(Data extract begins)

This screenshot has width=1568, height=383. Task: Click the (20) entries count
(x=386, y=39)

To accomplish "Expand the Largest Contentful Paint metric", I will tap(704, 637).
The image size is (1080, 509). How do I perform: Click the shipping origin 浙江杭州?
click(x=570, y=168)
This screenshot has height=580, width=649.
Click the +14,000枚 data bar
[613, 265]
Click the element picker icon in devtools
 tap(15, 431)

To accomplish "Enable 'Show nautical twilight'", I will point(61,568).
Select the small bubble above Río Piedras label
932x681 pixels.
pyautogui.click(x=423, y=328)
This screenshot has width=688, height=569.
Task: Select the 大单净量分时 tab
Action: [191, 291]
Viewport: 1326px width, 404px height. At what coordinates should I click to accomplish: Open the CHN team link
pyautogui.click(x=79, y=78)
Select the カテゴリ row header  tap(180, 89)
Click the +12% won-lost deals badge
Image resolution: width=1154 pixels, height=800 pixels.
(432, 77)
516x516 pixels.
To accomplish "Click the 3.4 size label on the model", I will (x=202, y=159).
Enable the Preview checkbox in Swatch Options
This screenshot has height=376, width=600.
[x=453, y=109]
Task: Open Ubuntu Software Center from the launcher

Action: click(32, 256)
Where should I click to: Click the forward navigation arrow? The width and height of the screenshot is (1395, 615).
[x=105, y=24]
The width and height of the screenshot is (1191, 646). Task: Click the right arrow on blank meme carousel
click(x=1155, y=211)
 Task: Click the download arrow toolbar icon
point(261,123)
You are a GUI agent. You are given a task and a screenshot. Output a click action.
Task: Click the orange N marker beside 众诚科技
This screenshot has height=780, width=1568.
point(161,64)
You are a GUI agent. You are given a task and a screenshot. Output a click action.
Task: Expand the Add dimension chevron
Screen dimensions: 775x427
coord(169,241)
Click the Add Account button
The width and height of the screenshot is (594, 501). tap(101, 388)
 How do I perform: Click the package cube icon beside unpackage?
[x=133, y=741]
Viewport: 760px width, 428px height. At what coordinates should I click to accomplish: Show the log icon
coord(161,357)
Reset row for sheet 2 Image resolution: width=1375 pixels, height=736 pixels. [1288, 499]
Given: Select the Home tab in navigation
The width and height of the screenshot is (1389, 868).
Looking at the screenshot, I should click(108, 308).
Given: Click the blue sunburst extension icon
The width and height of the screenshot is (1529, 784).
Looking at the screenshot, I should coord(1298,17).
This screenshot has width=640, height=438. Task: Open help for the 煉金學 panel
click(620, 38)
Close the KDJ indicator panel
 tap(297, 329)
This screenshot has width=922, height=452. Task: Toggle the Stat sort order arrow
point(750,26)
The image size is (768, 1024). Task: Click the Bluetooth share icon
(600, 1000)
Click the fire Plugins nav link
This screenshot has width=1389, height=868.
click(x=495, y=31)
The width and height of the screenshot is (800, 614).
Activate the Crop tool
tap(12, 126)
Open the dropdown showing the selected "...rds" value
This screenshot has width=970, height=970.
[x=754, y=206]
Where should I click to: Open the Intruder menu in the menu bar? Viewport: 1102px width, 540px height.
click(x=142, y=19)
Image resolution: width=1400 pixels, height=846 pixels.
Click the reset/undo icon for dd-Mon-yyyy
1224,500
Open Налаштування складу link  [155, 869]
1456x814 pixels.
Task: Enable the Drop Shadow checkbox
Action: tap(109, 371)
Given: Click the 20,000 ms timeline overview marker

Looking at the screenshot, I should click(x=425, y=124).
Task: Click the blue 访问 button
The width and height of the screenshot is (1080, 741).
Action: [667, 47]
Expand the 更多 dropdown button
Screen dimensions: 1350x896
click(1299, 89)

(Data extract ends)

◆ The problem ◆
The records above need to be retyped in full, exactly as given.

◆ Finished task ◆
This screenshot has width=1568, height=383. Task: Click the (20) entries count
(x=386, y=39)

To accomplish "Expand the Largest Contentful Paint metric", I will tap(704, 637).
The image size is (1080, 509). How do I perform: Click the shipping origin 浙江杭州?
click(x=570, y=168)
This screenshot has height=580, width=649.
Click the +14,000枚 data bar
[613, 265]
Click the element picker icon in devtools
 tap(15, 431)

To accomplish "Enable 'Show nautical twilight'", I will point(61,568).
Select the small bubble above Río Piedras label
932x681 pixels.
pyautogui.click(x=423, y=328)
This screenshot has width=688, height=569.
Task: Select the 大单净量分时 tab
Action: [191, 291]
Viewport: 1326px width, 404px height. At what coordinates should I click to accomplish: Open the CHN team link
pyautogui.click(x=79, y=78)
Select the カテゴリ row header  tap(180, 89)
Click the +12% won-lost deals badge
Image resolution: width=1154 pixels, height=800 pixels.
(432, 77)
516x516 pixels.
To accomplish "Click the 3.4 size label on the model", I will (x=202, y=159).
Enable the Preview checkbox in Swatch Options
This screenshot has height=376, width=600.
[x=453, y=109]
Task: Open Ubuntu Software Center from the launcher

Action: click(32, 256)
Where should I click to: Click the forward navigation arrow? The width and height of the screenshot is (1395, 615).
[x=105, y=24]
The width and height of the screenshot is (1191, 646). Task: Click the right arrow on blank meme carousel
click(x=1155, y=211)
 Task: Click the download arrow toolbar icon
point(261,123)
You are a GUI agent. You are given a task and a screenshot. Output a click action.
Task: Click the orange N marker beside 众诚科技
This screenshot has height=780, width=1568.
point(161,64)
You are a GUI agent. You are given a task and a screenshot. Output a click action.
Task: Expand the Add dimension chevron
Screen dimensions: 775x427
coord(169,241)
Click the Add Account button
The width and height of the screenshot is (594, 501). tap(101, 388)
 How do I perform: Click the package cube icon beside unpackage?
[x=133, y=741]
Viewport: 760px width, 428px height. At what coordinates should I click to accomplish: Show the log icon
coord(161,357)
Reset row for sheet 2 Image resolution: width=1375 pixels, height=736 pixels. [1288, 499]
Given: Select the Home tab in navigation
The width and height of the screenshot is (1389, 868).
Looking at the screenshot, I should click(108, 308).
Given: Click the blue sunburst extension icon
The width and height of the screenshot is (1529, 784).
Looking at the screenshot, I should coord(1298,17).
This screenshot has width=640, height=438. Task: Open help for the 煉金學 panel
click(620, 38)
Close the KDJ indicator panel
 tap(297, 329)
This screenshot has width=922, height=452. Task: Toggle the Stat sort order arrow
point(750,26)
The image size is (768, 1024). Task: Click the Bluetooth share icon
(600, 1000)
Click the fire Plugins nav link
This screenshot has width=1389, height=868.
click(x=495, y=31)
The width and height of the screenshot is (800, 614).
Activate the Crop tool
tap(12, 126)
Open the dropdown showing the selected "...rds" value
This screenshot has width=970, height=970.
[x=754, y=206]
Where should I click to: Open the Intruder menu in the menu bar? Viewport: 1102px width, 540px height.
click(x=142, y=19)
Image resolution: width=1400 pixels, height=846 pixels.
Click the reset/undo icon for dd-Mon-yyyy
1224,500
Open Налаштування складу link  [155, 869]
1456x814 pixels.
Task: Enable the Drop Shadow checkbox
Action: tap(109, 371)
Given: Click the 20,000 ms timeline overview marker

Looking at the screenshot, I should click(x=425, y=124).
Task: Click the blue 访问 button
The width and height of the screenshot is (1080, 741).
Action: [667, 47]
Expand the 更多 dropdown button
Screen dimensions: 1350x896
click(1299, 89)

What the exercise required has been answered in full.